Para Pep, lo único que compensa los ratos perdidos de disfrutar de sus tres niños por la dedicación a entrenar a alto nivel tiene que ver con su padre. Desde el día en que empezó a entrenar en Tercera, su padre decidió seguir los partidos y eso le da la salud, le mantiene ocupado, atento, en guardia, feliz. Su hijo quiere pensar que le ha regalado años de vida.
Porque perseguir la felicidad del aficionado es el empeño de este entrenador, fanático del Barça, que se mudó a vivir a La Masía, centro de formación de jugadores del club, cuando tenía 13 años. Para él no hay nada más maravilloso que a los que te regalen esa pasión, devolverles la plenitud, la euforia. Siempre que tiene ocasión lo recuerda. "Lo mejor de este oficio es que gente que tiene problemas mucho más serios que el fútbol, que vive la crisis de manera brutal o se enfrenta a dramas particulares, por un rato vibran, olvidan, celebran, gracias a este juego".
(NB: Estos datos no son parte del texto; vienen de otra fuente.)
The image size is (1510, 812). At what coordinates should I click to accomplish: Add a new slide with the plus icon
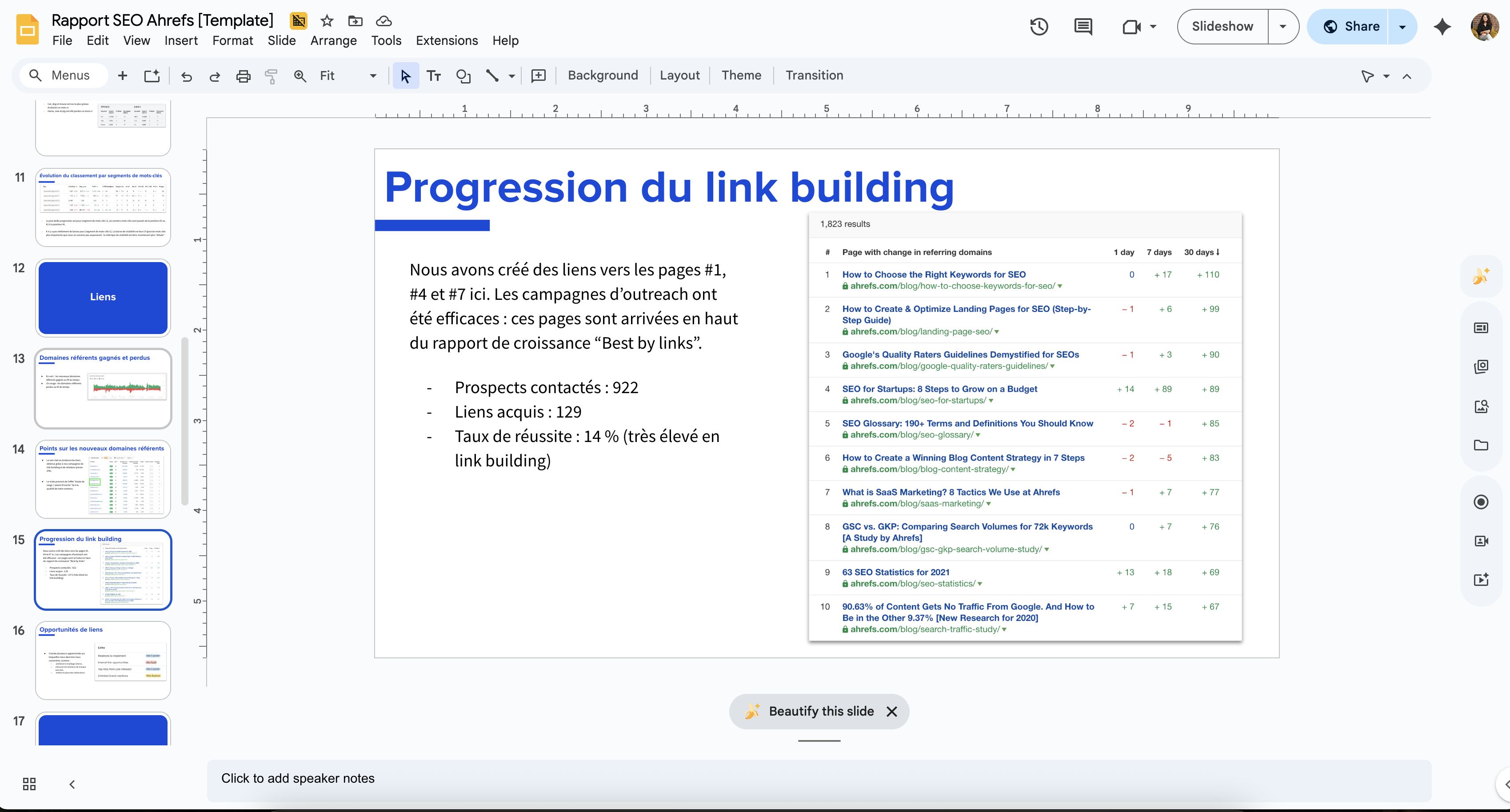coord(123,76)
A Guardiola le gusta mucho el fútbol. Y ganar, porque en eso consiste el juego. Pero hacerlo dignificando la propuesta. Él ofrece un sistema, solo pide que confíen en él, que sean fieles. El día en que nota a sus jugadores poco comprometidos, apáticos, con dudas, aunque sea tras un entrenamiento sin relevancia, es un hombre triste, desmoralizado, con ganas de dejarlo todo. Nadie debería confundirse en esto. Es un profesional obsesivo, detallista, porque sabe que los detalles deciden. Venera el club donde trabaja y se impuso como regla no ser más que una pieza del entramado. Cobrar su sueldo por un año y jamás exigir ni un café sin pagarlo. No aspira a ser reconocido como un adoctrinador, un gurú, un guía. No quiere ser nada más que un entrenador, un buen entrenador. Lo otro, lo demás, lo bueno y lo malo, se lo echa encima una sociedad necesitada de modelos. Quizá hastiada de tramposos, de ventajistas, de canallas, de gente que impone valores de egoísmo, oportunismo y egolatría, desde la tribuna privilegiada de la televisión o los medios o los negocios o la política. Él pertenece a esa sociedad. Y la dignifica, de una manera muy simple, tratando de hacer bien su faena, ayudando a hacer prosperar el sentido común desde su parcela de exposición pública. Con la misma callada dignidad con la que un buen paleta, sin que nadie mire ni aplauda, pone un ladrillo sobre el cemento.